═════ Given data

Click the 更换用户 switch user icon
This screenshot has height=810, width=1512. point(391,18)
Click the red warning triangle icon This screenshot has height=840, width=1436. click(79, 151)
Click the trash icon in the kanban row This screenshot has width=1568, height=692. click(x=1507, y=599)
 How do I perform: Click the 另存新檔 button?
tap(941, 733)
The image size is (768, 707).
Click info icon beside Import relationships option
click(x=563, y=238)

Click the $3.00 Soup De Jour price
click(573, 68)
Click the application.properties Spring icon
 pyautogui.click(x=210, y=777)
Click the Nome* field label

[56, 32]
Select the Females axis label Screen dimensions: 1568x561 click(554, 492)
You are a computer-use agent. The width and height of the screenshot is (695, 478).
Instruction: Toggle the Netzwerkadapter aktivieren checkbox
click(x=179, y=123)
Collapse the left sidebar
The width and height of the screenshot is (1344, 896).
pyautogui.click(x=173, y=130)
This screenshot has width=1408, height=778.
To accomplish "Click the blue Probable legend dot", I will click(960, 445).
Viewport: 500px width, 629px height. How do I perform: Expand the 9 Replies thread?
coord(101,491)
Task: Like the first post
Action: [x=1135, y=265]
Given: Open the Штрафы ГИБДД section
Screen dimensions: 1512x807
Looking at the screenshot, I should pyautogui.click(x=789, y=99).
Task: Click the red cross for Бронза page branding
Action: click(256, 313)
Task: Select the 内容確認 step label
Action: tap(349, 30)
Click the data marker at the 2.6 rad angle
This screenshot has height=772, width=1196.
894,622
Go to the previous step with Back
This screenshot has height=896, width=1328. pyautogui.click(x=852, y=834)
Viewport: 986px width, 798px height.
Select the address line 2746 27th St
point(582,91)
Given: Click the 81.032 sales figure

══════════

__Task item__.
Restate verbatim all lines from the start of the data through the line containing "Select the Females", with both ends kept.

__The completed task__.
Click the 更换用户 switch user icon
This screenshot has height=810, width=1512. point(391,18)
Click the red warning triangle icon This screenshot has height=840, width=1436. click(79, 151)
Click the trash icon in the kanban row This screenshot has width=1568, height=692. click(x=1507, y=599)
 How do I perform: Click the 另存新檔 button?
tap(941, 733)
The image size is (768, 707).
Click info icon beside Import relationships option
click(x=563, y=238)

Click the $3.00 Soup De Jour price
click(573, 68)
Click the application.properties Spring icon
 pyautogui.click(x=210, y=777)
Click the Nome* field label

[56, 32]
Select the Females axis label Screen dimensions: 1568x561 click(554, 492)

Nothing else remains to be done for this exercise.